What does Nap have to do with Sewing?
It’s interesting how different crafts have their own vocabulary. Sewing is no different. So, when someone asks about a nap, what are they talking about? Do they really want to know about an afternoon snooze? No, of course not. The nap in sewing refers to a fabric’s texture.
Fabrics with Nap
There are many different fabrics that have nap. Some include velour, velvet, corduroy, fleece, and faux fur. How can you tell if a piece of fabric has nap? It is actually easy. Take your hand and run it over the fabric in a downward motion. Does the fabric’s texture feel smooth? Now, run your hand in the opposite direction. Does the fabric’s texture feel rough and appear to change its color? If the answer to those two questions is yes, then that fabric has nap. As you probably guessed, this type of fabric is all about direction. The smooth side is considered to be the “with nap” direction and the rough side – the “against nap”.
Why is this Important?
Understanding nap in sewing is important for several reasons. When it comes to laying out your pattern, it is essential that the nap is running in the same direction. If you do not have the nap running in the same way, your pieces aren’t going to match. Most of us have made this mistake at least once.
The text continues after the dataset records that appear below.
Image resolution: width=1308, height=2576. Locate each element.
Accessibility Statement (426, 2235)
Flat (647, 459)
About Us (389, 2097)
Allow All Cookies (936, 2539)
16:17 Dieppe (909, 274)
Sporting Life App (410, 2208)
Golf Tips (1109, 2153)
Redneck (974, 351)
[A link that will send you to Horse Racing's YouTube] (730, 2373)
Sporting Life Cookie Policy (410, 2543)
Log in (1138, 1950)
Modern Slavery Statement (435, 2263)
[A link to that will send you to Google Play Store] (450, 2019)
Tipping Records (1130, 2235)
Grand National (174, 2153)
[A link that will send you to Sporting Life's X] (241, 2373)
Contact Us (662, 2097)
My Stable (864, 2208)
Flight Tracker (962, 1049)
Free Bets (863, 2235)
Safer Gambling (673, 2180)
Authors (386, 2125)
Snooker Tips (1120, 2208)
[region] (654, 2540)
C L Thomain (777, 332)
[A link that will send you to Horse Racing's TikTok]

It’s necessary to understand nap when reading your pattern. In most cases, the pattern will state the nap direction. It’s written “with nap” or “against nap”. This tells you how to lay your pattern on your fabric. It also tells you how much fabric you’ll need. When working with napped fabric, you will find that you need more fabric. Why? When working with fabric that does not have nap, the pattern pieces can be placed anywhere (the exception being printed fabric). However, because you are working with napped fabric, the pattern pieces can only go one direction.
I am sure you have heard the saying “measure twice, cut once.” When it comes to working with napped fabric, lay out your pattern pieces on the fabric first. Before cutting, check again to make sure the nap is running in the same direction. It’s easy to get fabric turned around when laying out a pattern. Once you are sure, pin the pattern in place. You may want to peek one more time before you do the cut.
Time to Sew
As long as your pieces are cut out correctly, your project will come out great. If you are still a little unsure, consider a project with only a few pieces. You will master using fabric with nap in no time.